Pavia, Italy in the Liber chronicarum- Nuremberg Chronicle, an individual page from the Chronicle featuring Papia/Pavia, (Italy) Plate No. LXXIIII. Hartmann Schedel, Michel Wolgemuth, Wilhelm Pleydenwurff, ills.

Pavia, Italy in the Liber chronicarum- Nuremberg Chronicle, an individual page from the Chronicle featuring Papia/Pavia, (Italy) Plate No. LXXIIII.

Germany: Anton Koberger, ca 1460-1494. First edition. This work by Schedel [1440-1514] is an illustrated world history which is based on the Bible, which follows the story of human history related in the Bible and includes the histories of a number of important Western cities.

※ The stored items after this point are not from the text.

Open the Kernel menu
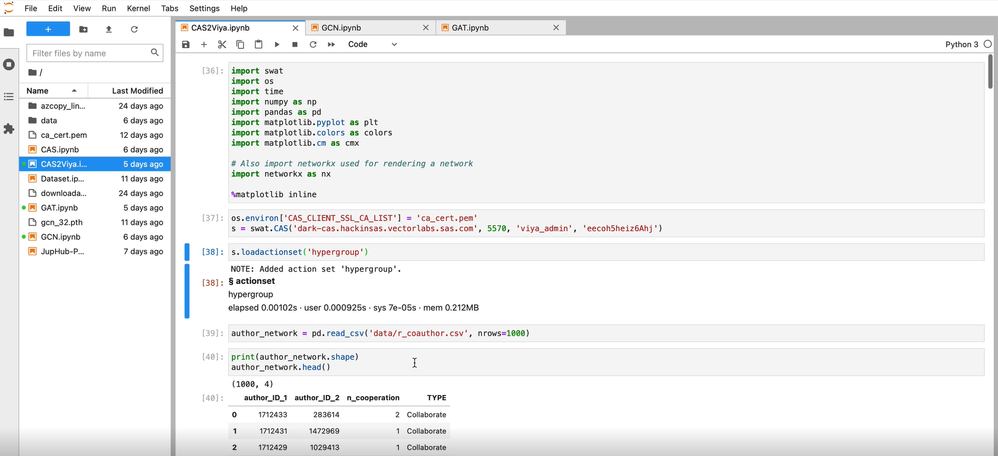998x456 pixels. pyautogui.click(x=138, y=8)
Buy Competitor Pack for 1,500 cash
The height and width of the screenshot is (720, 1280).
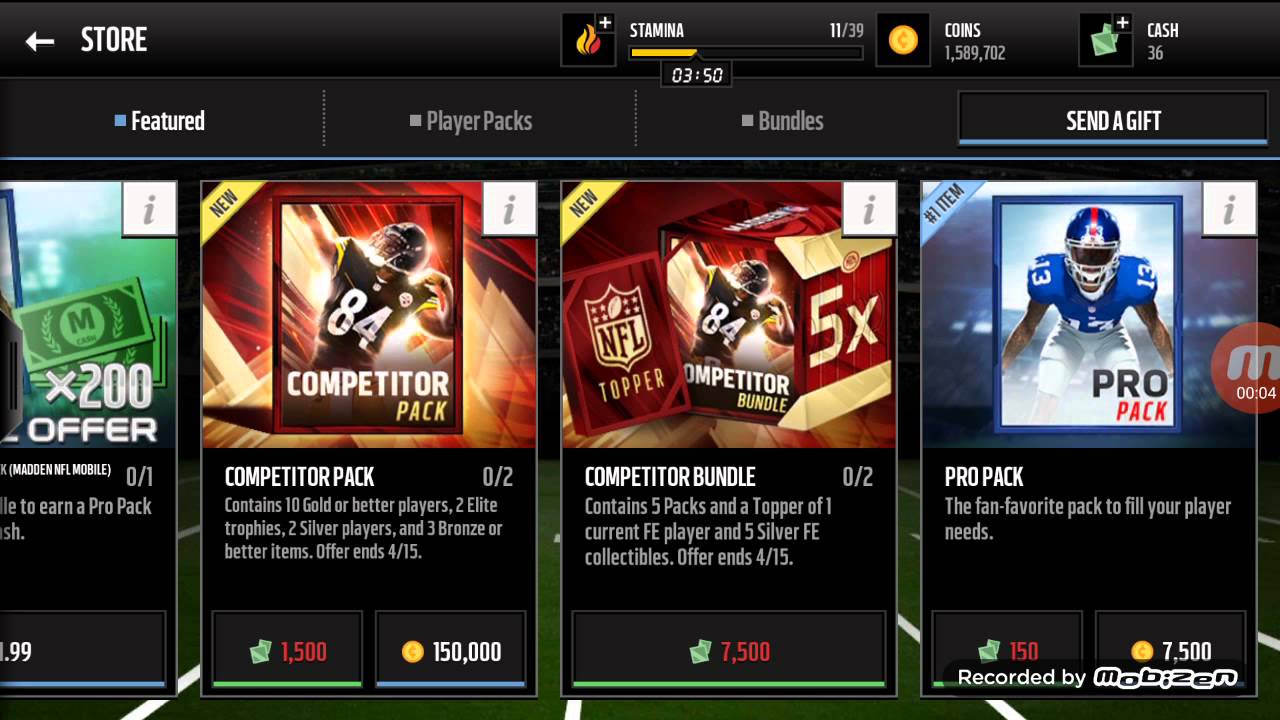coord(287,650)
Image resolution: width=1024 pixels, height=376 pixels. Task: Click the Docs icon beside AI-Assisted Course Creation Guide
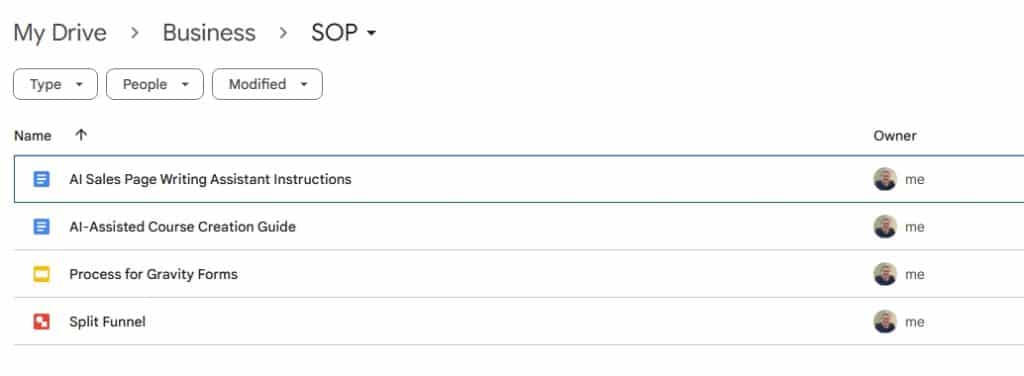tap(41, 227)
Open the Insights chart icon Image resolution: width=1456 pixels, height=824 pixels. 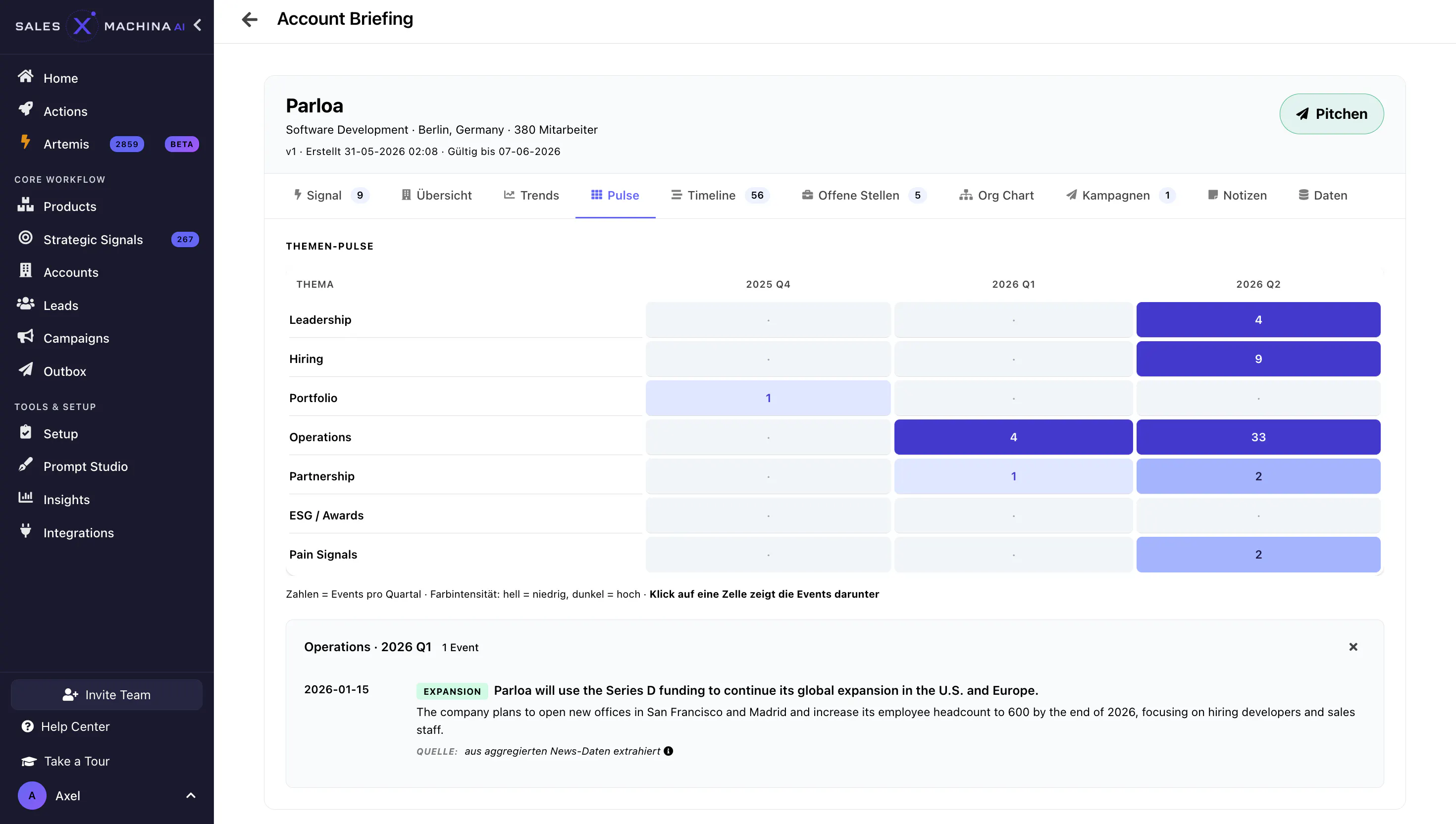[25, 498]
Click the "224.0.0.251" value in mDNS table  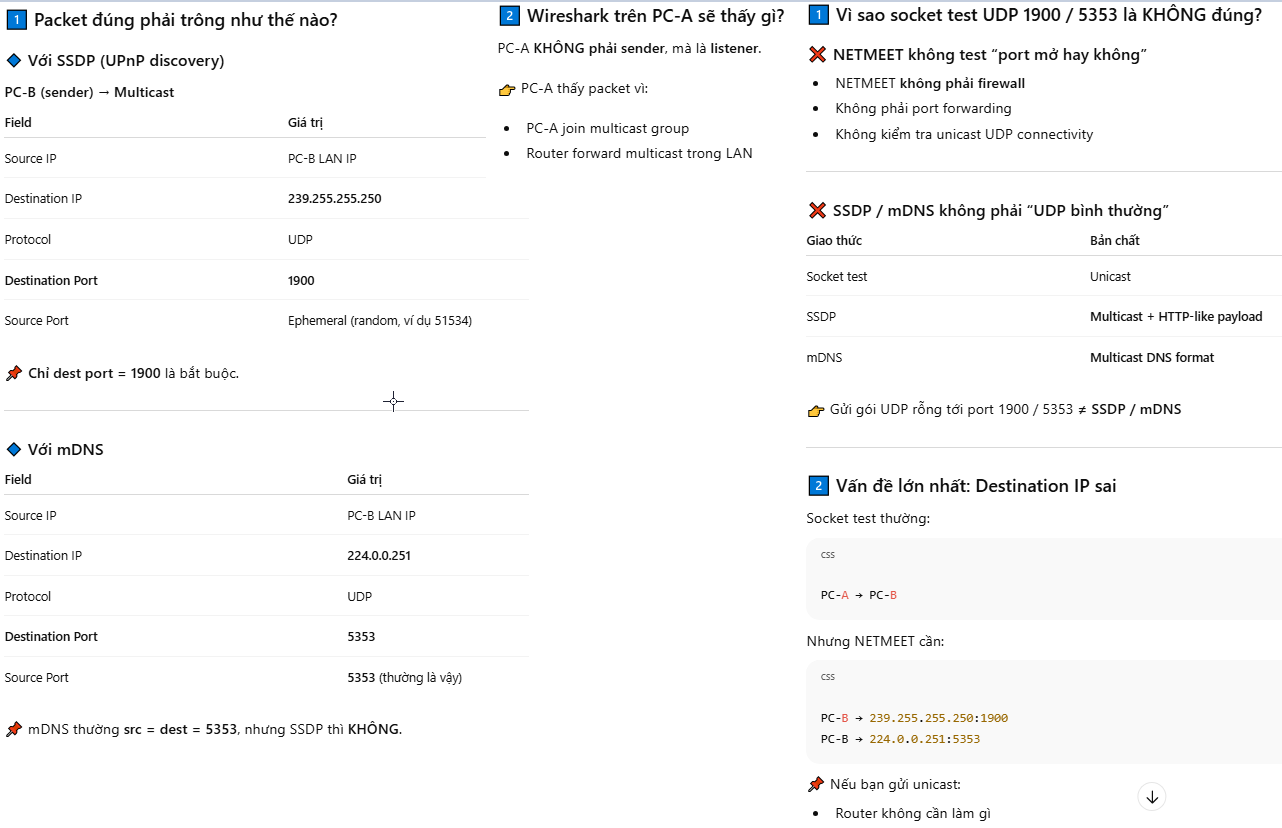pyautogui.click(x=378, y=556)
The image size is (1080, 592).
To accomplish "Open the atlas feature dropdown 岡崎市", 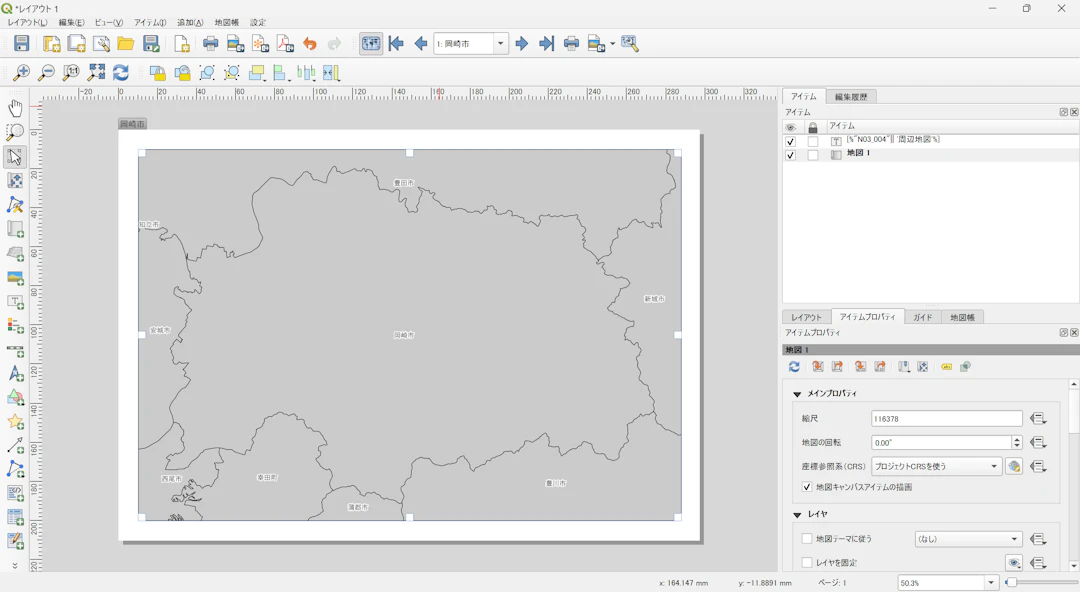I will (501, 43).
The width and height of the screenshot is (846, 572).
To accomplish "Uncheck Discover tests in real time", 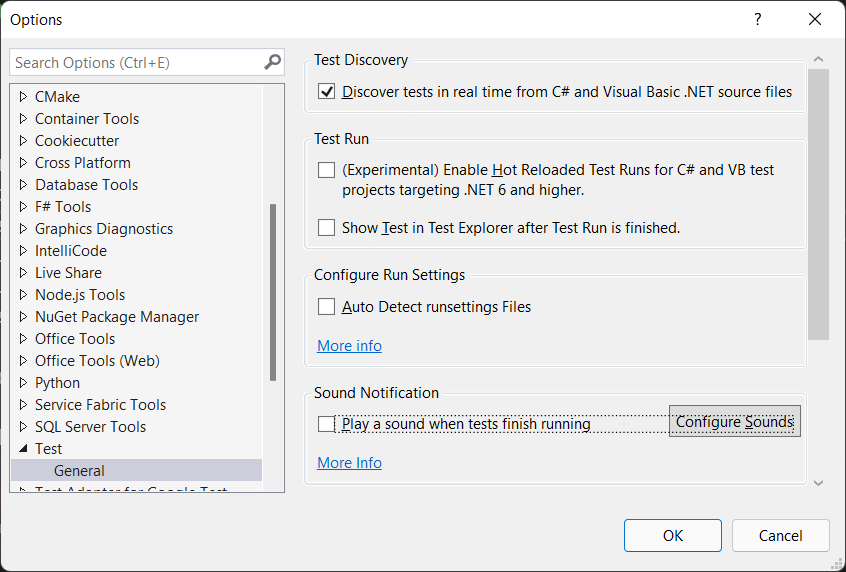I will [326, 91].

Written in Latin by Hartmann Schedel it appeared in 1493. It is a well documented incunabulum, one of the first to successfully combine illustrations and text.

This epic history divides human history into seven ages. Published and printed by Anton Koberger, the godfather of Albrecht Durer and the most successful German publisher of his day. The woodcut illustrations were made in the workshop of Michael Wolgemut [1434 - 1519], with an unpredcedented number of 1,809 illustrations. These woodblocks include views of cities and towns, battles, kings, and saints. Some images represent actual cities, and other images are purely imaginative.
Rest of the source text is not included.